The habit of greeting everybody whether you know him or not means that one may end up in unwanted encounters. When a Solemiya walks on the road, then he or she needs to be very careful with the people who are approaching or coming near. I have experienced three kinds of unwanted people till date and I shall explain them one by one.
The first kind of people run after you and make a show of trying to help you and try to earn something by the way of tips. One day when I was waiting for the shared taxi to get full, a person greeted me and started telling me that he was very sorry that I was having to wait. He told me that he will see if he can find some passengers so that taxi will get full as early as possible and leave. I told him that I was not in hurry and I would wait. He started calling loudly for passengers and when taxi became full started asking me some money as a tip. I was so confused by this that when the real person who collects the fair in advance came I could not trust him immediately and paid him only when I saw that other passengers were also paying him.
The other kind is mentally disturbed people who keep on moving around the village but know for sure that Solemiyas can have some pity on them very easily and give some money to them in order to be just free of them. So when they come to know that some Solemiya is walking on the road and sat with his friends at a restaurant then they will go there and start making a show of themselves. One old man in Bongo when he sees a Solemiya, follows them where ever they are going and at some time just stands on his knees and start begging. When I first came across him, he persistently followed me throughout my round of Bongo. When I entered a compound of a house he also entered inside. I had to give him some money just in order to be free of him.

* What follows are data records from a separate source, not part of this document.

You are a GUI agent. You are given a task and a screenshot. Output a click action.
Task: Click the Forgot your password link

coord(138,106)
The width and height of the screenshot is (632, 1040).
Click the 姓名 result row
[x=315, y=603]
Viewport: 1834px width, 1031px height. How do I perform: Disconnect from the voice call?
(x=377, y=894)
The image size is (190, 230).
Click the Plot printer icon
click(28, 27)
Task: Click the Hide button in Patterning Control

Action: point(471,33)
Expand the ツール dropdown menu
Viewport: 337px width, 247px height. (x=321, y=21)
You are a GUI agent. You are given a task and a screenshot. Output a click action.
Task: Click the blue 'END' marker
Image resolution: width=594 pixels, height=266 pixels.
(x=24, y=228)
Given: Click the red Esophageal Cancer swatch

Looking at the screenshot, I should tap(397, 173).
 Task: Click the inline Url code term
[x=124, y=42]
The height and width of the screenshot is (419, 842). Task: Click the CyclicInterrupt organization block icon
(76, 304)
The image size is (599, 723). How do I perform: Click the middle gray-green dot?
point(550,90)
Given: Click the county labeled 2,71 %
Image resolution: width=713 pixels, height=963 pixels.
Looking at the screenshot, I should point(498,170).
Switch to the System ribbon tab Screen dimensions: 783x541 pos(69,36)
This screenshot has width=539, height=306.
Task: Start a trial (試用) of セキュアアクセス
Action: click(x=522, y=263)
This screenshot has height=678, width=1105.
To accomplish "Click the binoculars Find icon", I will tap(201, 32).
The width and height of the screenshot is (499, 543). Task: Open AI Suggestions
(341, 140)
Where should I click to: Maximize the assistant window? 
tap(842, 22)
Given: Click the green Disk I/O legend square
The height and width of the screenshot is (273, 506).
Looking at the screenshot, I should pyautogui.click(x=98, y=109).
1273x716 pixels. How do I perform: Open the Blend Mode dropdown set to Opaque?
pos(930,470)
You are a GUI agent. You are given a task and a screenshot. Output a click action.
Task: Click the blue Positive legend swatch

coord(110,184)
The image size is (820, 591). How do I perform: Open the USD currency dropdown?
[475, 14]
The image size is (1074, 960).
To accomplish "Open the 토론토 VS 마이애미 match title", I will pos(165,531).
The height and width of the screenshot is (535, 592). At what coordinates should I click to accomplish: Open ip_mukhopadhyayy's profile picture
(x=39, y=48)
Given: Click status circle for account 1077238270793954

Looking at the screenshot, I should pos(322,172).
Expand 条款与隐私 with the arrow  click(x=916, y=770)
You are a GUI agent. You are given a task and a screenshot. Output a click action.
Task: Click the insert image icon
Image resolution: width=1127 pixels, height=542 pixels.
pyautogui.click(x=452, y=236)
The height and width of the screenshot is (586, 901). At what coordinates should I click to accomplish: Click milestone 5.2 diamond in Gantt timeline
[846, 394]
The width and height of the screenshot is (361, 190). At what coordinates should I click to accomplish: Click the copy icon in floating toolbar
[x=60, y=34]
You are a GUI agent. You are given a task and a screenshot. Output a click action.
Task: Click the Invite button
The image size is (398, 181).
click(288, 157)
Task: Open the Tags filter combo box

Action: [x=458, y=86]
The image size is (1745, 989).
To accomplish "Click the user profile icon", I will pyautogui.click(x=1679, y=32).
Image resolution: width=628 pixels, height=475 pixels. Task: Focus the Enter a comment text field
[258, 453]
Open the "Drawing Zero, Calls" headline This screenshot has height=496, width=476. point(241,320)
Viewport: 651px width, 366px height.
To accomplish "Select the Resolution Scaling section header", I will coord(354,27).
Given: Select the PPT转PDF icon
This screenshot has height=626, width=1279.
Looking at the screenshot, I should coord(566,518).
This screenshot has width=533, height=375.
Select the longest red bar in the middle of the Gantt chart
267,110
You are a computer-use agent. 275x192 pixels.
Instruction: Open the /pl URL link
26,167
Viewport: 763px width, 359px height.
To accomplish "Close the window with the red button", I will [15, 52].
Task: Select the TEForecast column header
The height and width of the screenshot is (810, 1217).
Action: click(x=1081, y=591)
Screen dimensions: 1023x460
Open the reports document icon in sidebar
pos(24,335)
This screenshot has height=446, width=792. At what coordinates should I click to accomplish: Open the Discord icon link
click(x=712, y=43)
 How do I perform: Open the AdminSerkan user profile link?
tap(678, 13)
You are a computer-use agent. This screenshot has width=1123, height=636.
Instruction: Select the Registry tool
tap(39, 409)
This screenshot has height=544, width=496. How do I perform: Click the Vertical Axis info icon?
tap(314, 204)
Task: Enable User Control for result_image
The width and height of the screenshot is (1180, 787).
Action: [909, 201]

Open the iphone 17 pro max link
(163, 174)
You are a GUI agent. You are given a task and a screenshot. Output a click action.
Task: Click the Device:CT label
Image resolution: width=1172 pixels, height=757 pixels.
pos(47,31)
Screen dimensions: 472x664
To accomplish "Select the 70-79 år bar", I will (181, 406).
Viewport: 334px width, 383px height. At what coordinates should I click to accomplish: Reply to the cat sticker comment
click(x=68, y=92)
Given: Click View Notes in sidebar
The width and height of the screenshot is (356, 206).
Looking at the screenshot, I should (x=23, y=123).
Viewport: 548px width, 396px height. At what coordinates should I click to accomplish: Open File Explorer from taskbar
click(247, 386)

The third type is little children who might come towards you offering some help (of course with an intention of getting something in return) and you by feeling pity on them just pay them something or give them chocolate etc. I think that it is the most dangerous practice because one is promoting them to become beggars even if they are not. There is a large number of cases where foreigners have done sexual abuse of children in Africa just because of the ease in getting them.
All of these three behavioural patterns are due to the deep rooted belief in the thought that white people are rich and are a great nuisance while walking on the road. There are also many positive welcomes however.
The one which I appreciate here more is the welcoming of a guest and it is more open hearted. Many people greet and say "Zaare", while just passing by with no intentions to become close to you but just in good faith.
I found that even if people know your name, while speaking about you to some other person, they will speak about you as a Solemiya. I found this being frequently done in the office. As I work with District Assembly, a large number of visitors keep on coming to the office. The day before there was one football match organised between District Assembly Staff and National Social Personnel (it is local government promoted young volunteers organisation) and I was going there with my colleague. I heard him telling his boss that he was taking the Solemiya to the football match. I found it strange but then it was obvious his boss did not know my name (and didn't know how to pronounce it as well. Double difficulty!) but knew that a foreigner is working with him so it was natural for them to use the word "Solemiya".
But what I like the most is the way small children say loudly "Solemiya Zaare!!!". It is out of pure curiosity and their natural tendency to attract attention. Once I was standing in the Bolgatanga market and trying to search an address which my friend had texted me on my mobile phone (here sending an SMS on mobile phone is texting), when a little girl came near me and called loudly "Solemiya Zaare" trying to attract my attention. I looked at her and she was really very sweet and cute with her curly hairs neatly braided and decorated with ribbons. I said "oh, thank you, my little princess!". Her parents apologised as she disturbed me but I told them that she was a really very beautiful child and I did not mind that. The family walked away smiling proudly.